Place the coconut butter, honey, vanilla, dates, and salt in the food processor and process until a paste is formed.
Drain and rinse the cashews. Add them to the food processor along with a little bit of the water. Turn the food processor on and leave it running as you add the rest of the water in increments. Continue to run the machine until you reach a creamy, ricotta-like texture (this might take up to 7 minutes). Taste and adjust the filling, adding more water for a less dense texture, or more honey or agave for additional sweetness.
Remove the springform from the refrigerator and spoon the filling into it. Press the filling into the crust to remove any air bubbles. Cover and place the cheesecake in the refrigerator to set for about an hour.
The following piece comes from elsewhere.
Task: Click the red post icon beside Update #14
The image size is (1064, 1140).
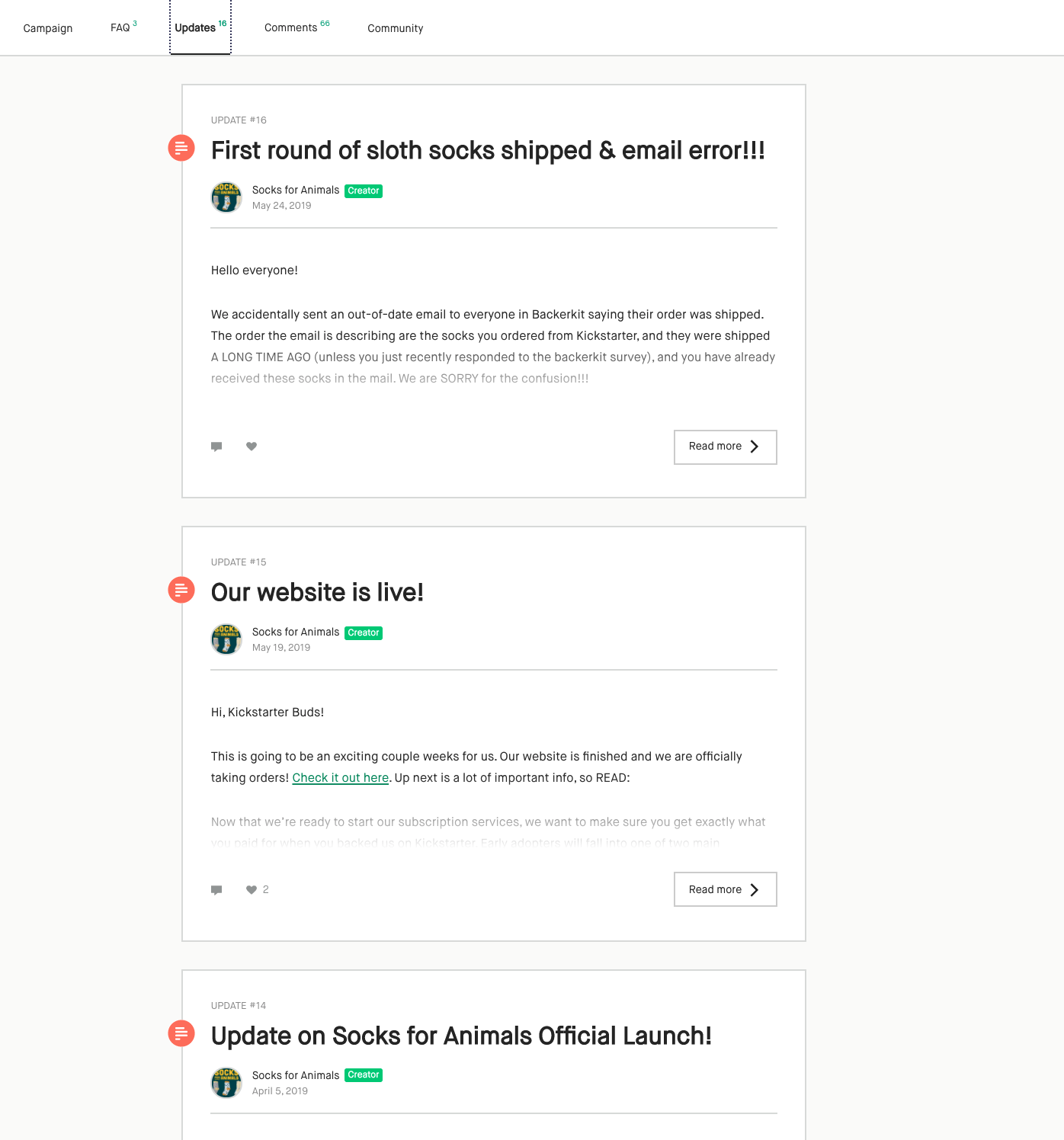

When you’re ready to serve the cheesecake, slice the bananas into coins and place them on top of the cake. Plate with additional banana slices on the side, garnish with bee pollen (if using), and serve immediately.
The best dates are soft and a little gooey, but sometimes by the time we find them, they’re dry. If you happen across a batch of dry dates, cover and soak them in warm water for 10 minutes before using them in this recipe.
This cashew cheesecake is made for bananas; don’t be shy when adding them.